The Chosen Episode Guide: Season 1, Episode 1

I have to admit that I have not watched much of the chosen. In fact as I write this I have seen a total of 4 episodes. Three episodes from Season 4 and one episode from season 1. Those who know me know that I have concerns about putting the scripture into a video format. But often those concerns aren’t for the reasons that people expect.

I don’t have much concern about what is imagined in the settings of the places and events that happened. This is actually what narrative invites us to do. To imagine the sights and sounds of what was going on is part of reading narrative. The parts of Scripture that recount historical events, aka narrative, are calling us to picture what happened as the stories of God’s faithfulness are recounted.

What concerns me is that when we put something into a media like film, and when those things that we imagine, or our interpretations of Scripture, are untrue, then we can be prone to accept those as fact.

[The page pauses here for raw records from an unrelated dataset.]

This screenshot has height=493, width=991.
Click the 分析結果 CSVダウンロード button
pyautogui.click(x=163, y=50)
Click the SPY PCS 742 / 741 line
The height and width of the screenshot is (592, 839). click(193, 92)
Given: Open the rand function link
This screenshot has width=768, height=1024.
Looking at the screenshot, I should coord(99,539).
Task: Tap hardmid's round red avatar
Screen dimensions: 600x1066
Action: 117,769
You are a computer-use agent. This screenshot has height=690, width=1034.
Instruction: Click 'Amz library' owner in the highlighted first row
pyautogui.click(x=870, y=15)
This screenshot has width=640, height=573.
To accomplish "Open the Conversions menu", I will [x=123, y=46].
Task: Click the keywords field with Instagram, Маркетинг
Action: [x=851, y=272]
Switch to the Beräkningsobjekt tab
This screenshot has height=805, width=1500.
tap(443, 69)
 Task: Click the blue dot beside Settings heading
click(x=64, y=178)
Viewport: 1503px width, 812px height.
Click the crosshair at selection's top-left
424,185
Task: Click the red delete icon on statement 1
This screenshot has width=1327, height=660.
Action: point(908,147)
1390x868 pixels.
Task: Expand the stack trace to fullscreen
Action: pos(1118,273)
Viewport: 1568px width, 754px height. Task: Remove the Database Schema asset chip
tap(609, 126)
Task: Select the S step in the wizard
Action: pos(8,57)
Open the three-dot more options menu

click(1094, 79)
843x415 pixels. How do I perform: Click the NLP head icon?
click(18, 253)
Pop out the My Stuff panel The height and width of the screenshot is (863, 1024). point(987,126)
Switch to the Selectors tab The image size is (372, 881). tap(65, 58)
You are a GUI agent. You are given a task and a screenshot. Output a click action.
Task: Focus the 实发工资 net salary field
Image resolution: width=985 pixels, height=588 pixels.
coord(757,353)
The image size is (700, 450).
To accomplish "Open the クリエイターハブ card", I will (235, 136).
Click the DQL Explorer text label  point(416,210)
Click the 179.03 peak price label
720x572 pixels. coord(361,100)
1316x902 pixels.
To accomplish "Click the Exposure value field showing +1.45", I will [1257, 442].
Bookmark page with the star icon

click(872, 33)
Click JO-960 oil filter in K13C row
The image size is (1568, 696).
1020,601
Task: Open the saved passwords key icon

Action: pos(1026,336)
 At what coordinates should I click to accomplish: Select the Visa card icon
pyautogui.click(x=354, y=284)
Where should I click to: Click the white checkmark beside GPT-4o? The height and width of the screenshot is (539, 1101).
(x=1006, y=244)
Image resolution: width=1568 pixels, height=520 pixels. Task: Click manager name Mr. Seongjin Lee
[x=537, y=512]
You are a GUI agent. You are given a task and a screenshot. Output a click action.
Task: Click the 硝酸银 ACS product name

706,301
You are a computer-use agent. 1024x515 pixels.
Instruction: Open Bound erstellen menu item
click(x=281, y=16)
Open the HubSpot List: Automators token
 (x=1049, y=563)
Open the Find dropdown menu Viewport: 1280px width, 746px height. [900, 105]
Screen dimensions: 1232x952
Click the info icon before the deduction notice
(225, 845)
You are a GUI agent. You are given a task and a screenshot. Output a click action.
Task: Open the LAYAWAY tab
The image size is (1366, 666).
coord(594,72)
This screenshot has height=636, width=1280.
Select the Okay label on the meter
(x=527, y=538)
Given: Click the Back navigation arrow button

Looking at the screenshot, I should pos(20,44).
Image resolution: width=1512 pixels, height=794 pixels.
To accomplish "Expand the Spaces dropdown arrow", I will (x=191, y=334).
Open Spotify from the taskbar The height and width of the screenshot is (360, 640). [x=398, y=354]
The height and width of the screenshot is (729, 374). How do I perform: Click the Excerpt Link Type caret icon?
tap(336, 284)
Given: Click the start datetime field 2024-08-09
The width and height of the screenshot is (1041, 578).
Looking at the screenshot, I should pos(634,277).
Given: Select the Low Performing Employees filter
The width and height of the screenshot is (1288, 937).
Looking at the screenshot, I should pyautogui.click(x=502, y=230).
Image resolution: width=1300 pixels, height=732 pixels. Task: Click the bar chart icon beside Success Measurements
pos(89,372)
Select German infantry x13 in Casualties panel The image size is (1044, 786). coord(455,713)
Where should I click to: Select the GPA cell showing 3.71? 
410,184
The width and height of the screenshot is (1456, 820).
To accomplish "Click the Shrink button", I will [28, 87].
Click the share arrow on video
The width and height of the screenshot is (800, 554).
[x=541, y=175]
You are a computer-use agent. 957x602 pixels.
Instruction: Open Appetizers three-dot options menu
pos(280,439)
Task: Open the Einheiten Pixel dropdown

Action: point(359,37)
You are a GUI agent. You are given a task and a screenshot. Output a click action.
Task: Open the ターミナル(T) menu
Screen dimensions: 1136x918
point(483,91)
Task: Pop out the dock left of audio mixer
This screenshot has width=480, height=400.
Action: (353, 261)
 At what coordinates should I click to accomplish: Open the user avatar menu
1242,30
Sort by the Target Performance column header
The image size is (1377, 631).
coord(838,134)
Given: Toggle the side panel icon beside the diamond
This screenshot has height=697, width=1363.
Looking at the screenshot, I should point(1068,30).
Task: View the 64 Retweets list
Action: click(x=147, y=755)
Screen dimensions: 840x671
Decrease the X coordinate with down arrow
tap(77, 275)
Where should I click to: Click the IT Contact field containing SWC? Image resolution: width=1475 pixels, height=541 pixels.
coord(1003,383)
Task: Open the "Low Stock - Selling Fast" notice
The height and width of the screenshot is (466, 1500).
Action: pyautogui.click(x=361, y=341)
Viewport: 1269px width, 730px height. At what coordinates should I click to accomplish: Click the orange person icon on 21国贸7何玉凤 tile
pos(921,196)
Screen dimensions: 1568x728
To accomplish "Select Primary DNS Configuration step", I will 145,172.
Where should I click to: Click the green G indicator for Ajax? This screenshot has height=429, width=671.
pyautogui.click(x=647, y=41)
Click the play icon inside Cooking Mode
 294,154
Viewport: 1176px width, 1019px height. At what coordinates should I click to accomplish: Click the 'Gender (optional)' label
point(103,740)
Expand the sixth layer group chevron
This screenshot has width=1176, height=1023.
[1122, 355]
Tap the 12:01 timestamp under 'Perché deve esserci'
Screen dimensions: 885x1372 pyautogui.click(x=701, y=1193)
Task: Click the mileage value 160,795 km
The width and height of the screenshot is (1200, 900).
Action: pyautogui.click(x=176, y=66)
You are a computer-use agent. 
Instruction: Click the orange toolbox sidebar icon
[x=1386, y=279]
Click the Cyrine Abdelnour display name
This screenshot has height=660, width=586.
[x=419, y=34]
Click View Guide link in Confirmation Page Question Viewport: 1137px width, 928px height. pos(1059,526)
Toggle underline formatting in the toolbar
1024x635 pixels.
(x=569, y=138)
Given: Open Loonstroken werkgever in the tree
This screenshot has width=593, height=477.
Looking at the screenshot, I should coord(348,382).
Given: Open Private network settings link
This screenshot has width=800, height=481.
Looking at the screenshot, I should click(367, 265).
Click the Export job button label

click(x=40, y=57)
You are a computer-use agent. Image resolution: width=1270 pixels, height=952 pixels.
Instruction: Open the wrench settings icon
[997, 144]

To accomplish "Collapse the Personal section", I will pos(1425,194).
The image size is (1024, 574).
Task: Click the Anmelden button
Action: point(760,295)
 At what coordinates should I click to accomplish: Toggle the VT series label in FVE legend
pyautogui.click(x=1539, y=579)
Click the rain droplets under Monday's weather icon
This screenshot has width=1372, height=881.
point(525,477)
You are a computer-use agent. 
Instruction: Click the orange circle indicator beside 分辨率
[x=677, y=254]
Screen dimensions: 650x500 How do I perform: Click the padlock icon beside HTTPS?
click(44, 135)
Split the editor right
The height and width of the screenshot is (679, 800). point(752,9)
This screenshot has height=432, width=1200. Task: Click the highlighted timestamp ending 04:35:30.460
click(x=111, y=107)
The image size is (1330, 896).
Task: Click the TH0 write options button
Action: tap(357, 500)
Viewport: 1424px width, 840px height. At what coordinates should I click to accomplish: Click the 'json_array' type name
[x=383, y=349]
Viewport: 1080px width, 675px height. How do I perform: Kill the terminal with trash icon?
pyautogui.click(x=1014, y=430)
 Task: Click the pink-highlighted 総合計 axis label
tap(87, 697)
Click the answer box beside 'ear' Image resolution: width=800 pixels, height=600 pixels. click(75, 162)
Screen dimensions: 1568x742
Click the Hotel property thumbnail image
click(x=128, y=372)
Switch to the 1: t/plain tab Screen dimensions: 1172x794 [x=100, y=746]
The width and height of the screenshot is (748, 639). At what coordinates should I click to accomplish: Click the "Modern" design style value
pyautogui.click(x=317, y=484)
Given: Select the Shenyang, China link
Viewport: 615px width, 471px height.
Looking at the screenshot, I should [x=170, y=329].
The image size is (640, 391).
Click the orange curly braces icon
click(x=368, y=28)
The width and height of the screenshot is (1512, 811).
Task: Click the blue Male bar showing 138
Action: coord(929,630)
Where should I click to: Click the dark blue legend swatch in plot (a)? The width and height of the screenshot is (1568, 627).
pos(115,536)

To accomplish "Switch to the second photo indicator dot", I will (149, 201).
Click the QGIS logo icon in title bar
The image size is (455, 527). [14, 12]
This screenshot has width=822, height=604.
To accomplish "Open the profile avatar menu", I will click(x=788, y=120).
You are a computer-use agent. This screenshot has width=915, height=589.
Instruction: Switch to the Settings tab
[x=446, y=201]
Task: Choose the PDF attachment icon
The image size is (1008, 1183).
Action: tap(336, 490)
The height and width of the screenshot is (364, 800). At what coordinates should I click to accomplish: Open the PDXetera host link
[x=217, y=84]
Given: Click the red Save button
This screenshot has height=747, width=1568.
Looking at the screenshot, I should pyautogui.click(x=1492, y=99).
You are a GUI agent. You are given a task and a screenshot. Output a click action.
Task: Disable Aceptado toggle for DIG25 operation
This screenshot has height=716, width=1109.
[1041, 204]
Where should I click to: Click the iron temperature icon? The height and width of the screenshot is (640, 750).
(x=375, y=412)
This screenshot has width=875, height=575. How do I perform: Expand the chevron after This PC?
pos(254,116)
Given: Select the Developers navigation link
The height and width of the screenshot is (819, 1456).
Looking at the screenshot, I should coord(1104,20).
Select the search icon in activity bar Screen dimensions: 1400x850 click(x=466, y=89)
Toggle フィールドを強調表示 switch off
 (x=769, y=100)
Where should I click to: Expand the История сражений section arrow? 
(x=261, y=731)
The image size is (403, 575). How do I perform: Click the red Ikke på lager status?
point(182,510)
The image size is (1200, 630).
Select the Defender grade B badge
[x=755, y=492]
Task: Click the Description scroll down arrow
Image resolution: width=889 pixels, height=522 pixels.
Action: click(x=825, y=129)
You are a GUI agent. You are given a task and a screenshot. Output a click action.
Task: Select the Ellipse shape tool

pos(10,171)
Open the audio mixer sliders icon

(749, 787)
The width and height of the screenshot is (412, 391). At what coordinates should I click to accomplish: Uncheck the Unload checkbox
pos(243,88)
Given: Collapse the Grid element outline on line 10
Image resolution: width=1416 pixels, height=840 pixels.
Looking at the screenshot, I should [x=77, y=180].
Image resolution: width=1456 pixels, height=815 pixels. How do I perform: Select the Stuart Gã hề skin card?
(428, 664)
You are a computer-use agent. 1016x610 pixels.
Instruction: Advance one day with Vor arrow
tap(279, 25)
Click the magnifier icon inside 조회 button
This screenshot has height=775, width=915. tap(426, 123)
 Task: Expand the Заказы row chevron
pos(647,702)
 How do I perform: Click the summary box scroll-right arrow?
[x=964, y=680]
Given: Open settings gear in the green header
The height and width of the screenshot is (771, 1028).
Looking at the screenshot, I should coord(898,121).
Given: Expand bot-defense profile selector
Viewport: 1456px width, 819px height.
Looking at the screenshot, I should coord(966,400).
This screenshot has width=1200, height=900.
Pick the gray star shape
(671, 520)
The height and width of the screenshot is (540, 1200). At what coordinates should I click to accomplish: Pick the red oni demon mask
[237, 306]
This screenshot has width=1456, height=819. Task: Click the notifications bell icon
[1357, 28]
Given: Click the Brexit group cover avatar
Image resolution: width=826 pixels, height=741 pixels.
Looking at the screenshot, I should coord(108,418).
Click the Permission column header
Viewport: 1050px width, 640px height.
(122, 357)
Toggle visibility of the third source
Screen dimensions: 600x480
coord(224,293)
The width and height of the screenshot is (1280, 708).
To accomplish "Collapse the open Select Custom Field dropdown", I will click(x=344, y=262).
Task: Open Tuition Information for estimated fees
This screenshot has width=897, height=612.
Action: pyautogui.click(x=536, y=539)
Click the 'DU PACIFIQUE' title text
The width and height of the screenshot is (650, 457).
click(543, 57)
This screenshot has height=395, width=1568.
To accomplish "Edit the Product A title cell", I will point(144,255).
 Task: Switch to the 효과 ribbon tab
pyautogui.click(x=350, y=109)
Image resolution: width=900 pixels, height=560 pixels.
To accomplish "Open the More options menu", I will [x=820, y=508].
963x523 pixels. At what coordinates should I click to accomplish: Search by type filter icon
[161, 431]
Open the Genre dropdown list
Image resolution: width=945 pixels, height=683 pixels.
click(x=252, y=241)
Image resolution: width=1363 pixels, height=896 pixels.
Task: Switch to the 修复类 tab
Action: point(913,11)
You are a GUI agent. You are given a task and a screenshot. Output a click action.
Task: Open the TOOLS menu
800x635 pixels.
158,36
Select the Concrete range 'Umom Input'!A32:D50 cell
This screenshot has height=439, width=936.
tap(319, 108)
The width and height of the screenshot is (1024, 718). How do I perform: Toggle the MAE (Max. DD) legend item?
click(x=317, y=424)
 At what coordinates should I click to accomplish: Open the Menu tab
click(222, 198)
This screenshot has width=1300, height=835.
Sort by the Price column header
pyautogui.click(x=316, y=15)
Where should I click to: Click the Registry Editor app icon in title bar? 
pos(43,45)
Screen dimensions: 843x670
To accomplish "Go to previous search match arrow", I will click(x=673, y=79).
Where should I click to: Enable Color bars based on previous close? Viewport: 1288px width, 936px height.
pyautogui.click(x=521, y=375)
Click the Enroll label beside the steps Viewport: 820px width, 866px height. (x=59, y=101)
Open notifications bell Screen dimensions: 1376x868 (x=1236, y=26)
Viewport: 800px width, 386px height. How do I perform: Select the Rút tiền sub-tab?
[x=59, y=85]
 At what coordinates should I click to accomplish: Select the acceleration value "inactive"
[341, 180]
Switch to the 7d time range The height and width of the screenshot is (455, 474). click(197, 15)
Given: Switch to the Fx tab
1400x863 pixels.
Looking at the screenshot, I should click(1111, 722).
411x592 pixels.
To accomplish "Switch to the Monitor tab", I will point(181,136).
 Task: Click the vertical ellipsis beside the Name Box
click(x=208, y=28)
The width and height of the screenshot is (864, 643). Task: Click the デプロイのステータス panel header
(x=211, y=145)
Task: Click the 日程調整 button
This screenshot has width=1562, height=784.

Please understand that I am not automatically writing off the media of film. I am saying that there is no substitute for Scripture. God could have sent his Son at any time in history. He could have had the life of Jesus recorded in film. He chose to send his Son at the exact right time, as seen in Gal. 4:4, and that God chose to have his Son’s life recorded in writing, not in film. For this reason we do well to pay closer attention to the written Word of God than we do to films about it.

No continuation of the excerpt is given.